The police and the crime lab couldn’t reach a unanimous decision about the cause of death, partly because of the puzzling blood patterns in the couple’s bedroom. Opperman’s was the only DNA on the gun, and his blood alcohol level was too low to suggest he might have been unconscious when he died. But blood spatter had ended up around the corner of a nightstand. How? Why were Opperman’s socks and the floor near his body speckled with what looked like back spatter? What did the voids and pooled blood underneath him mean? And how had he gotten blood transfer stains onto his clothing? Had someone moved his body? Did it suggest an angle of impact that no suicide could manage?
Sheriff Gary Anderson called me. I flew to Iowa and scrutinized the crime scene photos from the minuscule one-story blue cottage where the death occurred. The high-velocity spatter was tricky, but
ultimately it all pointed to one inevitable explanation, based on my knowledge of blood patterns: Tyler Opperman sat on the edge of his bed, placed the rifle between his legs, pointing it upward and pinching it between his knees to steady it, then put the end inside his mouth before pulling the trigger.
How could we be sure?
First, the powder deposits and blood stippling on the roof of the dead man’s mouth provided concrete evidence that there had been intraoral contact with the end of the barrel.

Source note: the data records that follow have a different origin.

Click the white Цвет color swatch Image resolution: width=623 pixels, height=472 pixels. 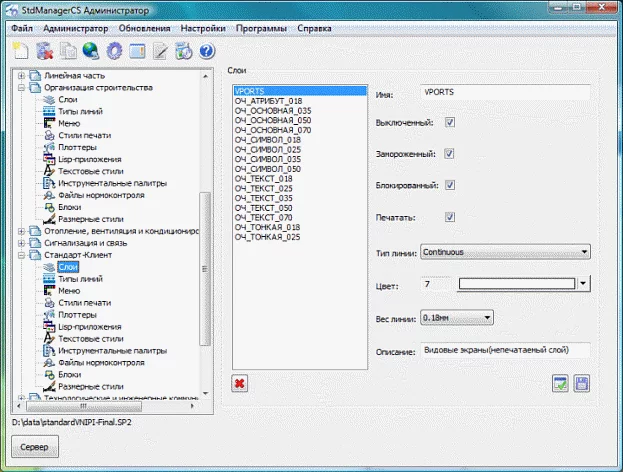[516, 284]
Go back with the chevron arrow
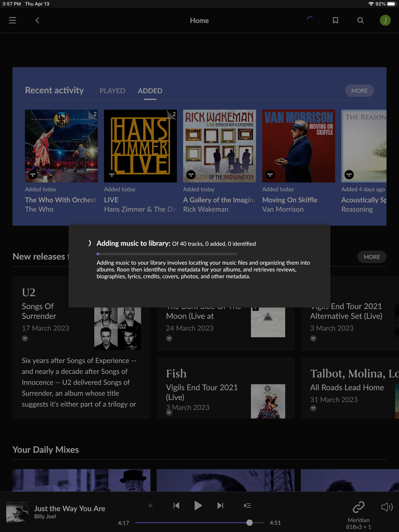Image resolution: width=399 pixels, height=532 pixels. pos(37,20)
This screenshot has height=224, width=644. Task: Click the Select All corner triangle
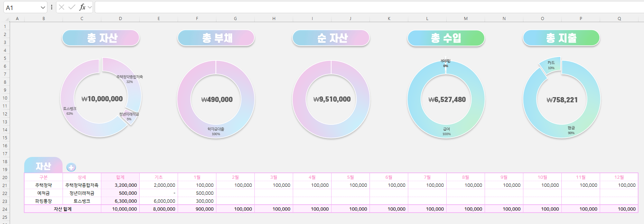5,19
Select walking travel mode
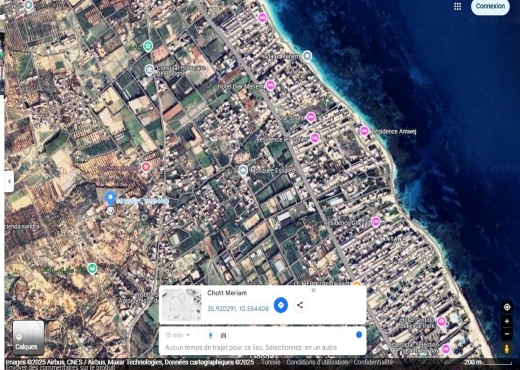520x370 pixels. 210,335

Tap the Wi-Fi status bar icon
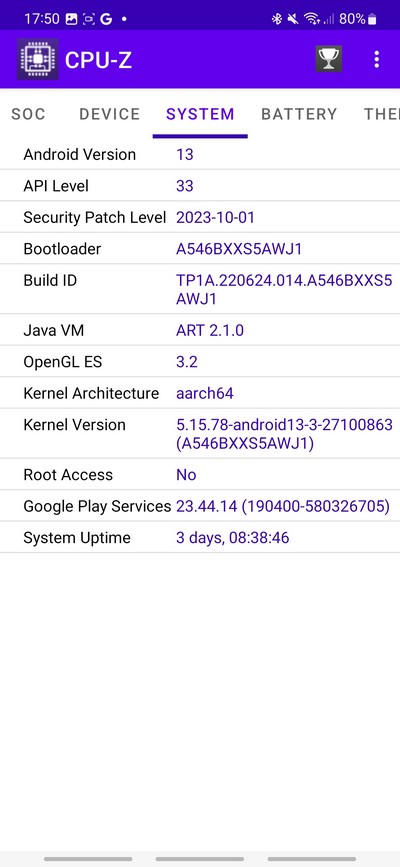tap(312, 19)
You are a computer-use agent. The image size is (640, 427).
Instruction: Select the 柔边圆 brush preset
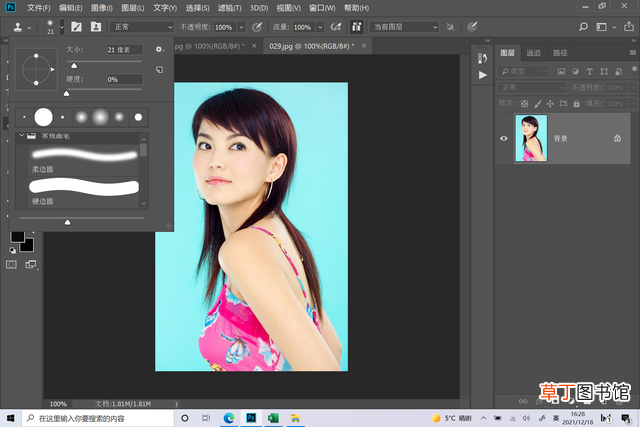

Second, the distinctive blood spatter on the victim’s clothing gave us enough solid data to re-create his position accurately. The inside of Opperman’s right sock and pant leg were blood-spattered. So were the outside of his left sock and pant leg. Yet there were blood-free voids on the inside of the left sock and pant leg as well as on the outside of the right ones. This told us that after the .22 discharged, Opperman’s head and torso slumped to the left, beyond his left leg and over the edge of the bed. His body remained upright for a number of seconds—blood dripping from his mouth and nose onto his clothing and the floor nearby—until the force of gravity finally caused him to fall and make the thump that his wife heard. (Strange as it might sound, it’s not uncommon for a seated gunshot victim to remain upright temporarily as Opperman did.)
During the moments that Opperman’s body stayed perched on the bed with his head hanging forward, his blood dripped enough to create a blood-into-blood pattern with satellite spatter on the floor that could easily be mistaken for back spatter pointing away from him. Finally, as he fell he brushed the edge of the swivel nightstand, which spun around so that the spattered side was facing away from him. He fell into his own wet blood and smeared some of it onto his clothing, creating the puzzling transfer stains and explaining how so much blood ended up underneath his body.